The rounded volumes, the predominance of curved shapes supported by a metal frame and the abstract floral and foliage patterns create such lightness and elegance that the Parisians quickly nicknamed these entrances ‘Libellules – Dragonflies’.
If you step back you can actually understand this analogy, as they look like giant insects.
A closer look at Porte Dauphine’s elaborate canopy
Porte Dauphine Metro entrance is very elaborate.
The canopy consists of an inverted pitched roof covered with glass sheets.
It is closed on three sides; the upper section is made of glass sheets, the lower section of glazed lava panels.
The glass sheets are assembled on a cast iron frame supported by three pillars (two at the front, one at the back).
A small rounded canopy, that shelters the glazed lava board marked with the sign Metropolitain, extends the front of the kiosk.
The interior panels of the kiosk are painted with white and green foliage garlands on an ocher background.
The kiosk’s metal frame is painted in green.
Porte Dauphine Metro entrance is simply stunning!
Art Nouveau, loved and loathed
Art Nouveau style is today very popular, but was not that widely acclaimed in the early 20th century!
Many ‘purists and art critics’ rejected this new style that was in total break with the neo-Classicism of the 19th century.
Mind you, they also rejected Impressionism!

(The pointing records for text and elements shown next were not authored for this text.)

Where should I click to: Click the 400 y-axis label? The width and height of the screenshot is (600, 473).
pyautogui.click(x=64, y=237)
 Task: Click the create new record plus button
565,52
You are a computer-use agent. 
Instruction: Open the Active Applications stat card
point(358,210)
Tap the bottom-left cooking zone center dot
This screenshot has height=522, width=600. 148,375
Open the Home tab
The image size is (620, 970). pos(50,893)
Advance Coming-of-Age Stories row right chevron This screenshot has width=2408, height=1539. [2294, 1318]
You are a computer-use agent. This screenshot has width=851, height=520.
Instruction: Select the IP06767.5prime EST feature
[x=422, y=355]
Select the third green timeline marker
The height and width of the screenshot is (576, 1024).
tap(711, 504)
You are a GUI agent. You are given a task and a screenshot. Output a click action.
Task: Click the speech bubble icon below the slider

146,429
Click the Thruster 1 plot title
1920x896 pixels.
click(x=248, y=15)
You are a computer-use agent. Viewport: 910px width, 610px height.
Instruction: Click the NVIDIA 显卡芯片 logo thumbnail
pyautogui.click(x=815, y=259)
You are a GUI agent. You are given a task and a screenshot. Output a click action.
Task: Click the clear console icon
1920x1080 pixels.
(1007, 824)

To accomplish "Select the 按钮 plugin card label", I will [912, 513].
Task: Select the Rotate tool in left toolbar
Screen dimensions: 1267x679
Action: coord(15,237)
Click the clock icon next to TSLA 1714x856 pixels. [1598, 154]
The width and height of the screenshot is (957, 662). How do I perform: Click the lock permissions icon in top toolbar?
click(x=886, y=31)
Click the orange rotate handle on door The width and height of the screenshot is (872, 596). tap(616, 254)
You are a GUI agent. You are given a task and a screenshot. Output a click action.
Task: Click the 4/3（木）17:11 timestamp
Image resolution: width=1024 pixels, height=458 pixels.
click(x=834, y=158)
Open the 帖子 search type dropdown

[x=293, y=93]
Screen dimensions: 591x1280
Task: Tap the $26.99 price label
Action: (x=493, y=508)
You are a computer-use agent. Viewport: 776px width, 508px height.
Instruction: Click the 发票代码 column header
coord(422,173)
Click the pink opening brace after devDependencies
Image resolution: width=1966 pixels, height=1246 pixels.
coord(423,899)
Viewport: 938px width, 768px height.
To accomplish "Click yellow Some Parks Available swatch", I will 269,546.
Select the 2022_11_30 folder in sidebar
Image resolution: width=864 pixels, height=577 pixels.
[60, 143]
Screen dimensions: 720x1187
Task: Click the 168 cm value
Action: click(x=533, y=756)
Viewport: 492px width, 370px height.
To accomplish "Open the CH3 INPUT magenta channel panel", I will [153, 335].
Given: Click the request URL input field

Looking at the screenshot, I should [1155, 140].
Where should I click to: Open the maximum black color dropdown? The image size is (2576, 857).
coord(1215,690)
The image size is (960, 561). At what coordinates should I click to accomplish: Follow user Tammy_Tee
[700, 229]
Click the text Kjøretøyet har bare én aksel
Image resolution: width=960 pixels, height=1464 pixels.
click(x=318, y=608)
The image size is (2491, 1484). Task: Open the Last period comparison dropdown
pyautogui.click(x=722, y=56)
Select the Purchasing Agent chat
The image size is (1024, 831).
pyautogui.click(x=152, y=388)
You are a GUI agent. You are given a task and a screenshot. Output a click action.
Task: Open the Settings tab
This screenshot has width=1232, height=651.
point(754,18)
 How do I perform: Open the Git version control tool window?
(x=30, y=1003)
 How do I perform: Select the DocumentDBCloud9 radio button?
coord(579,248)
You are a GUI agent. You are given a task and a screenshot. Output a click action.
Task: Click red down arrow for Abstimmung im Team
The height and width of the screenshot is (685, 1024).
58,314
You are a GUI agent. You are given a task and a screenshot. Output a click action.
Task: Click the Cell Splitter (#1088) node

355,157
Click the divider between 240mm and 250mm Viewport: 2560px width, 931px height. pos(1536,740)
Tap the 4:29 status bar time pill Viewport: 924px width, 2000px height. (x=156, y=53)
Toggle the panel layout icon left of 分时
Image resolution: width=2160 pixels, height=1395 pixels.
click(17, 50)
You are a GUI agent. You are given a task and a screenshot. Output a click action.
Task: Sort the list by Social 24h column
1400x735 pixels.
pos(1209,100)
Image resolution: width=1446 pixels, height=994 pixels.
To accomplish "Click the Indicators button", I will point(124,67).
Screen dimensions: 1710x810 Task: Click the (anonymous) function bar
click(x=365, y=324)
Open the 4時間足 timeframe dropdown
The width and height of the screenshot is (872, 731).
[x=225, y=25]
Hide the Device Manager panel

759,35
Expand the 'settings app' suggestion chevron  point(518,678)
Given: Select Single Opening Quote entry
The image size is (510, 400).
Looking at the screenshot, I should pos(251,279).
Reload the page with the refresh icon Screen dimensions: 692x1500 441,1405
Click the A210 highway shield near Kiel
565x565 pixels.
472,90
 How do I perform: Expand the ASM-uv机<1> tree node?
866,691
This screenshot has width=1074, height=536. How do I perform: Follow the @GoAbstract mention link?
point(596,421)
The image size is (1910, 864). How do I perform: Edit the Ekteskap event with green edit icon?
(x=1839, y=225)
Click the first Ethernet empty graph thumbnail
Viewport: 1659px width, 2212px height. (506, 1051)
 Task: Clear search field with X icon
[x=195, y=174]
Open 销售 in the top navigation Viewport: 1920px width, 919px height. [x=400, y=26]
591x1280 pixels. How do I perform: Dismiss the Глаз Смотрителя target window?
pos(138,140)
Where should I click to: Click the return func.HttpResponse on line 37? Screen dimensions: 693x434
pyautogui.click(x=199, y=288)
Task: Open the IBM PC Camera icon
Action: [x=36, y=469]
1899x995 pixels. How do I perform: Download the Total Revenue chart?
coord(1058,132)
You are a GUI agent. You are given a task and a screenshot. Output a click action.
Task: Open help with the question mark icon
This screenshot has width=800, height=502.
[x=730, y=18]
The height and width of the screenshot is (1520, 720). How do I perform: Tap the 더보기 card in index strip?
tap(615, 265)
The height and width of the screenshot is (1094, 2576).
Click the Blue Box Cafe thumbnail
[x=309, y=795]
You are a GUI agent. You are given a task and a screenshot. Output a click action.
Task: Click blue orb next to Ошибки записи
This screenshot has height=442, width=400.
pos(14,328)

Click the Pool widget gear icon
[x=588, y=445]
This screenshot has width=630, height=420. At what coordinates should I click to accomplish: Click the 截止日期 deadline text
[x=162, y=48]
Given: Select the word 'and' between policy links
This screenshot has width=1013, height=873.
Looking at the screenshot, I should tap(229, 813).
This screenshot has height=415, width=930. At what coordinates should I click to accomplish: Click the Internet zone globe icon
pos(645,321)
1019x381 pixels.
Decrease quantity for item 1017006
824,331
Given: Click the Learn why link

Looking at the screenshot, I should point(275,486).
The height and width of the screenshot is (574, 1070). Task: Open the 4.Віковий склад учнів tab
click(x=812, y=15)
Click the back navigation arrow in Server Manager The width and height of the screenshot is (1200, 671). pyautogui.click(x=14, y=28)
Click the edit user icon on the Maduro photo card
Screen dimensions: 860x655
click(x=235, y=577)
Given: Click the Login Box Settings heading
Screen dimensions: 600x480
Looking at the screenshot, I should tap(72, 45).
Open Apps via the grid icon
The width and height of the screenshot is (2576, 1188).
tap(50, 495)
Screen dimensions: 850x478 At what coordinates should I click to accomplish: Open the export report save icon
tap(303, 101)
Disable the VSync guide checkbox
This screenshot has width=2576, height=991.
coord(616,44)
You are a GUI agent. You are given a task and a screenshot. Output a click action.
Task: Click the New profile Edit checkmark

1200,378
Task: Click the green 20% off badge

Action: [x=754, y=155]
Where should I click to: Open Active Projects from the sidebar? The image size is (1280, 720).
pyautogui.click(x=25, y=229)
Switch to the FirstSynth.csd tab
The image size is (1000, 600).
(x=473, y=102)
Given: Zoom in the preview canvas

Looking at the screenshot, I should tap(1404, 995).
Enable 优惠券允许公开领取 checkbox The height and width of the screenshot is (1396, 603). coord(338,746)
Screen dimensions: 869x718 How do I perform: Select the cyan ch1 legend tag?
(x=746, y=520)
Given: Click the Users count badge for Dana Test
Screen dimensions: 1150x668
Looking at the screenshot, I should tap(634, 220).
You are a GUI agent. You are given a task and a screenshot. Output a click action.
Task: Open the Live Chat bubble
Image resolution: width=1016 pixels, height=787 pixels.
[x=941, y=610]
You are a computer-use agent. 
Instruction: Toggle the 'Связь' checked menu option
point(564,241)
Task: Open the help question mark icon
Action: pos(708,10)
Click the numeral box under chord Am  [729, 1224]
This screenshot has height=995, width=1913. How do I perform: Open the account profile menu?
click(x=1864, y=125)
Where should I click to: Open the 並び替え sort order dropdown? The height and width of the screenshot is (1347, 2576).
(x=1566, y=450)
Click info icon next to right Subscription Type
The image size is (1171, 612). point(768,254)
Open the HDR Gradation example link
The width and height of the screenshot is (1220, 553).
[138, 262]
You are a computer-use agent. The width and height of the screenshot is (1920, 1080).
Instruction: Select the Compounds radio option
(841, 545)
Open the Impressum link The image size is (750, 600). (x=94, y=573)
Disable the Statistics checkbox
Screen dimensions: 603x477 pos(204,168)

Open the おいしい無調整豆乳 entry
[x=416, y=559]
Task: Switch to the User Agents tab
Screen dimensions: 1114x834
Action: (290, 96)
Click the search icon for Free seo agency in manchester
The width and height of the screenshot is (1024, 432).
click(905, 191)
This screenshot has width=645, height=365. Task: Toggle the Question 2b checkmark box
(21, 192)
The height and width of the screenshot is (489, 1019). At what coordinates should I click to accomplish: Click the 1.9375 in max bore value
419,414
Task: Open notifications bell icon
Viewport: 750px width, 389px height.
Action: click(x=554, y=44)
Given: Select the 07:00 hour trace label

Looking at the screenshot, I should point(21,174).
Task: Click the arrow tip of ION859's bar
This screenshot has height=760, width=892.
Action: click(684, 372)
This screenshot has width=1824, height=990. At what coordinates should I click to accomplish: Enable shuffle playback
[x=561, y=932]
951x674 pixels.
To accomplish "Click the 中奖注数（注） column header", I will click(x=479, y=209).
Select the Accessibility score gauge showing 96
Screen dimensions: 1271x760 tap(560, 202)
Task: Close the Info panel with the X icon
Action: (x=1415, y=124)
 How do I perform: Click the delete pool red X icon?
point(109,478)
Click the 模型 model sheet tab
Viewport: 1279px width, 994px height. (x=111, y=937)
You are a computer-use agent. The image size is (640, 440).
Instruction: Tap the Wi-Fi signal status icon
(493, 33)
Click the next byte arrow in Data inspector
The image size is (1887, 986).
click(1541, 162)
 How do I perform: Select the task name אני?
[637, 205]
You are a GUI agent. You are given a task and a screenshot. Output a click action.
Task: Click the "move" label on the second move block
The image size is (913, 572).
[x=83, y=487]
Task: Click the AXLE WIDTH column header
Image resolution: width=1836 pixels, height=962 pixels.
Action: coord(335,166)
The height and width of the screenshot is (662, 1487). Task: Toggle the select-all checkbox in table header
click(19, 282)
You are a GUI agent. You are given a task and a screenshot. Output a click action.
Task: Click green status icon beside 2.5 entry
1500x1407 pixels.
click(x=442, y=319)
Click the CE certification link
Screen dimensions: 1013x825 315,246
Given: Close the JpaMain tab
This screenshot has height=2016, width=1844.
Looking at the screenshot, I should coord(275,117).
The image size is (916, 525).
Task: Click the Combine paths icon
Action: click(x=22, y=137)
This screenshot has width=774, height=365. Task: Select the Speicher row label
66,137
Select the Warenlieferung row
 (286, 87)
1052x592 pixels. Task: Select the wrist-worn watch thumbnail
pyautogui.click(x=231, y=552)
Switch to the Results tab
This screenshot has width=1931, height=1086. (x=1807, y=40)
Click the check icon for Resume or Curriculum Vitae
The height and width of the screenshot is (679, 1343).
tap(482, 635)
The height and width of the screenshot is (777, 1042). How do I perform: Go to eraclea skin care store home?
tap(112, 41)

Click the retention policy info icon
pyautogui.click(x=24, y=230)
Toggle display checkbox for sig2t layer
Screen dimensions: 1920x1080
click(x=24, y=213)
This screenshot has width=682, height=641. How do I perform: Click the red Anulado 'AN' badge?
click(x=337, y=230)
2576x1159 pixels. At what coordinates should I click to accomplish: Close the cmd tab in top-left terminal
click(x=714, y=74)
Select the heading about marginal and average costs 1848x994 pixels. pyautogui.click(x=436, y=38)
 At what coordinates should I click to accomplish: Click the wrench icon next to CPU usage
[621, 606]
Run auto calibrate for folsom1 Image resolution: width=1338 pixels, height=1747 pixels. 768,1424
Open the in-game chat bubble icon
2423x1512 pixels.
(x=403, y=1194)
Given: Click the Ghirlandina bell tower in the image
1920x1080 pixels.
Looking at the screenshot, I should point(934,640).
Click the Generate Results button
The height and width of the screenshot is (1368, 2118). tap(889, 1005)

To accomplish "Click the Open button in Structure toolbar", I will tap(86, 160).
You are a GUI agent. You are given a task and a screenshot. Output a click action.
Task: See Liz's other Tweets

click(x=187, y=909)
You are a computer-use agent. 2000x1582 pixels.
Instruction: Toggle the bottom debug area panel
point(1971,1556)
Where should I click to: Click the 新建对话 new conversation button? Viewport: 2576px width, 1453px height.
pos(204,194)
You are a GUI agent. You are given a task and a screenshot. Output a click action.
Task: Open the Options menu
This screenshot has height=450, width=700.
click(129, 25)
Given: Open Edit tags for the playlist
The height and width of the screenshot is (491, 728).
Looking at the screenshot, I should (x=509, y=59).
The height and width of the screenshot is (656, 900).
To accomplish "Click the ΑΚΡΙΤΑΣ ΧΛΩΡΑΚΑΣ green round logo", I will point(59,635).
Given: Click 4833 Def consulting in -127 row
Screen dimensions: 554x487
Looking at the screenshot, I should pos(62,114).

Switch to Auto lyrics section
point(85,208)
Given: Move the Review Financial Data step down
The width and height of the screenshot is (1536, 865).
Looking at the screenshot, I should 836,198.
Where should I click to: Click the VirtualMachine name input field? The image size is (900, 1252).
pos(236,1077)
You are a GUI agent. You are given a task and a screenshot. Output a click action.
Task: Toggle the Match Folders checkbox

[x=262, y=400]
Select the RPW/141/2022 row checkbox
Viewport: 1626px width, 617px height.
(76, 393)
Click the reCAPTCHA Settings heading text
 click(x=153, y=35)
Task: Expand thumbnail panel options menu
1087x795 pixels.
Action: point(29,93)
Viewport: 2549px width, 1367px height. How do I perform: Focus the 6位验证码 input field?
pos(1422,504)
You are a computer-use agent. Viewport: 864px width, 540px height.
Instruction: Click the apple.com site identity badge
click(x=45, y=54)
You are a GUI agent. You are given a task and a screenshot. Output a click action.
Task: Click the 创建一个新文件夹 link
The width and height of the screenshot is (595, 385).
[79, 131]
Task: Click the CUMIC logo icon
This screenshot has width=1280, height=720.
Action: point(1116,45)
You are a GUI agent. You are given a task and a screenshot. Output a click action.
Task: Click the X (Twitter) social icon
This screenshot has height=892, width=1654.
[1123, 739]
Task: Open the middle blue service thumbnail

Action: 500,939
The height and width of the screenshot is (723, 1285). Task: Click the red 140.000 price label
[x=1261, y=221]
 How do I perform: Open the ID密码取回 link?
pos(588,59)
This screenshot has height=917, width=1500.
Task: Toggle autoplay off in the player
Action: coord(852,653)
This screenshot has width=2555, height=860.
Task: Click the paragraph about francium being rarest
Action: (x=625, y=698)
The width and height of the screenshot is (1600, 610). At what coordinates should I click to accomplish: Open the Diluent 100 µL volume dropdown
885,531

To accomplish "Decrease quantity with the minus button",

Guimard’s Metro entrances, therefore, were not to everyone’s taste!
Guimard eventually gave in to criticism and terminated his contract with the Compagnie du Métropolitian de Paris.
Fortunately, by then he had already built 141 Metro entrances!
Unfortunately many of his entrances were demolished in 1931, others after WWII.
Ironically, Art Nouveau regained popularity in the years 1960-1970 and Guimard’s remaining Metro entrances were classified Historical Monument!
Porte Dauphine Metro entrance was listed on May 29, 1978.
Once at Porte Dauphine, why don’t you cross the road and go for a walk in the Bois de Boulogne?